The benefits of using web site behavior, often called "clickstream data", to power e-mail marketing campaigns can be significant. A 2005 JupiterResearch study found that, on average, targeted e-mails that leverage web site clickstream data generate nine times the revenue and 32 times the net profit when compared to "undifferentiated" campaigns. Before sending an e-mail to customers, ensure that you've answered these essential five questions:

Are you reaching the right individuals? The most valuable e-mail lists are composed of individuals who visit your web site and have at least a moderate level of interest in your products, services or industry.

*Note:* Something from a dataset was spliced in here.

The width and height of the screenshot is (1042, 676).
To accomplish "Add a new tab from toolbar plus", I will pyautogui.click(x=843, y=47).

What content will customers value? You may want to target promotions to individuals who recently visited your shopping cart, but failed to complete their transaction. If an individual is new to your industry, or purchases beginner's gear, it's a great time to provide some basic instruction, recommendations, or information that will increase their use and satisfaction.

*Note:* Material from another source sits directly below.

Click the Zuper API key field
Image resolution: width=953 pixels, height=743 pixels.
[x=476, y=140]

When are individuals visiting your site? Are you using e-mail as a means of attracting new customers (those who visit rarely), loyal customers (those who visit often and purchase frequently) or both?

Where are individuals who visit your web site coming from? Are they visiting informational sites related to your industry? Are they searching competitors' sites?

Why should they look at your e-mail? Is the information, offer or promotion compelling? Can you communicate the relevance in the subject line? It's not uncommon for consumers to throw away e-mails, even ones they've opted into, without reading.

Until my concept of consumer-certified e-mail becomes reality. E-marketers need to work harder than ever to reach the right customers.

Troy Janisch is president and founder of the Icon Interactive Group (, an industry leader helping companies integrate Internet and other Interactive media into sales channels, marketing strategies, and overall branding. He can be contacted by e-mail at

The opinions expressed herein or statements made in the above column are solely those of the author, and do not necessarily reflect the views of Wisconsin Technology Network, LLC. (WTN). WTN, LLC accepts no legal liability or responsibility for any claims made or opinions expressed herein.


Johnathan Crawford responded 9 years ago: #1

Your article was very good.

As Goodmail certified email moves into place at AOL and Yahoo, we are using text on our form-capture pages to purposely discourage consumers from submitting email addresses from those domains. "We can not effectively deliver mail to aol and yahoo email addresses, please use another address." If the consumer sees this enough, perhaps they will change ISP providers.

Also, you are very correct: Until the money reaches the end user, who should rightfully be getting it (not Goodmail), the problem will not be solved. For years, the recording industry has been using licensing agents like BMI and ASCAP to collect fees and in reality all, not just part, of the money should be going to the artists. Once the money starts flowing directly to the consumer, they will readily accept, and probably read, their email.